■ YOUR INSTRUCTIONS: All of the records below are to be copied exactly.

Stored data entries
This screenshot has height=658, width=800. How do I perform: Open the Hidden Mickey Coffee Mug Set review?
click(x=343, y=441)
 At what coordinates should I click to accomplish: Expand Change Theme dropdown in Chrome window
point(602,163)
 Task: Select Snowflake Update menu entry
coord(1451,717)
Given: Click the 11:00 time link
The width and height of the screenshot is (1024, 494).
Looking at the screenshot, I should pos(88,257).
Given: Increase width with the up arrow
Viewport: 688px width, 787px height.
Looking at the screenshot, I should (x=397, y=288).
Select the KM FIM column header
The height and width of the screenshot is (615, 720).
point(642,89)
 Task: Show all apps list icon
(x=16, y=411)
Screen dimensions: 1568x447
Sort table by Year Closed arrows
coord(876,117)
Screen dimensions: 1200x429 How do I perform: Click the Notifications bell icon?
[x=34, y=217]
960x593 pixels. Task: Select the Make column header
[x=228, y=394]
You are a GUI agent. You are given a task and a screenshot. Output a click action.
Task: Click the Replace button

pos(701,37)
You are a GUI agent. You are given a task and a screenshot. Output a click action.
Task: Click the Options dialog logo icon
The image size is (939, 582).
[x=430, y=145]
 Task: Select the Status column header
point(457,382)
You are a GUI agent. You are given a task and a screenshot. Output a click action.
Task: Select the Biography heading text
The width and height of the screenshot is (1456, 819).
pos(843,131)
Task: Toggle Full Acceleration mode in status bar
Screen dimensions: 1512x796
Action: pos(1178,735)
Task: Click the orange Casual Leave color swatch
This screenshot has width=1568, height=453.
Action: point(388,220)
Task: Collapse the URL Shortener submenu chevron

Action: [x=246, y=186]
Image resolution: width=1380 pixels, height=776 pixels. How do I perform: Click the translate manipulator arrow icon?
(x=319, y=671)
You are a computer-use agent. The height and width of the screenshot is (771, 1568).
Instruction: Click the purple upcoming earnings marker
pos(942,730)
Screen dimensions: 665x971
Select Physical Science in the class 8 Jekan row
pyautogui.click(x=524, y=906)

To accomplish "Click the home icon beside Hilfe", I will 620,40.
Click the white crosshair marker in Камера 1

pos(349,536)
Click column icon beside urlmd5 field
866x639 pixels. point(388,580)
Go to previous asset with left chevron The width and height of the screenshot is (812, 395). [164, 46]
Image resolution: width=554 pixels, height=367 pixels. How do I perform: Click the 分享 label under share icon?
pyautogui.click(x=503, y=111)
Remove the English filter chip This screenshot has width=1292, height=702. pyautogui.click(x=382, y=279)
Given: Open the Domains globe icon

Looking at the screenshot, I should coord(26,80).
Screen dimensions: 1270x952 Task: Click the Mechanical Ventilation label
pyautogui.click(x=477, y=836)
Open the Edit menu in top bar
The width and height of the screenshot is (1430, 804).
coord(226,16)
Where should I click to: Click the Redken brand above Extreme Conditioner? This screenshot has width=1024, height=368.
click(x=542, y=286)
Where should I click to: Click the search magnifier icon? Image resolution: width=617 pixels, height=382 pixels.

■ TASK ANSWER:
This screenshot has height=658, width=800. How do I perform: Open the Hidden Mickey Coffee Mug Set review?
click(x=343, y=441)
 At what coordinates should I click to accomplish: Expand Change Theme dropdown in Chrome window
point(602,163)
 Task: Select Snowflake Update menu entry
coord(1451,717)
Given: Click the 11:00 time link
The width and height of the screenshot is (1024, 494).
Looking at the screenshot, I should pos(88,257).
Given: Increase width with the up arrow
Viewport: 688px width, 787px height.
Looking at the screenshot, I should (x=397, y=288).
Select the KM FIM column header
The height and width of the screenshot is (615, 720).
point(642,89)
 Task: Show all apps list icon
(x=16, y=411)
Screen dimensions: 1568x447
Sort table by Year Closed arrows
coord(876,117)
Screen dimensions: 1200x429 How do I perform: Click the Notifications bell icon?
[x=34, y=217]
960x593 pixels. Task: Select the Make column header
[x=228, y=394]
You are a GUI agent. You are given a task and a screenshot. Output a click action.
Task: Click the Replace button

pos(701,37)
You are a GUI agent. You are given a task and a screenshot. Output a click action.
Task: Click the Options dialog logo icon
The image size is (939, 582).
[x=430, y=145]
 Task: Select the Status column header
point(457,382)
You are a GUI agent. You are given a task and a screenshot. Output a click action.
Task: Select the Biography heading text
The width and height of the screenshot is (1456, 819).
pos(843,131)
Task: Toggle Full Acceleration mode in status bar
Screen dimensions: 1512x796
Action: pos(1178,735)
Task: Click the orange Casual Leave color swatch
This screenshot has width=1568, height=453.
Action: point(388,220)
Task: Collapse the URL Shortener submenu chevron

Action: [x=246, y=186]
Image resolution: width=1380 pixels, height=776 pixels. How do I perform: Click the translate manipulator arrow icon?
(x=319, y=671)
You are a computer-use agent. The height and width of the screenshot is (771, 1568).
Instruction: Click the purple upcoming earnings marker
pos(942,730)
Screen dimensions: 665x971
Select Physical Science in the class 8 Jekan row
pyautogui.click(x=524, y=906)

To accomplish "Click the home icon beside Hilfe", I will 620,40.
Click the white crosshair marker in Камера 1

pos(349,536)
Click column icon beside urlmd5 field
866x639 pixels. point(388,580)
Go to previous asset with left chevron The width and height of the screenshot is (812, 395). [164, 46]
Image resolution: width=554 pixels, height=367 pixels. How do I perform: Click the 分享 label under share icon?
pyautogui.click(x=503, y=111)
Remove the English filter chip This screenshot has width=1292, height=702. pyautogui.click(x=382, y=279)
Given: Open the Domains globe icon

Looking at the screenshot, I should coord(26,80).
Screen dimensions: 1270x952 Task: Click the Mechanical Ventilation label
pyautogui.click(x=477, y=836)
Open the Edit menu in top bar
The width and height of the screenshot is (1430, 804).
coord(226,16)
Where should I click to: Click the Redken brand above Extreme Conditioner? This screenshot has width=1024, height=368.
click(x=542, y=286)
Where should I click to: Click the search magnifier icon? Image resolution: width=617 pixels, height=382 pixels.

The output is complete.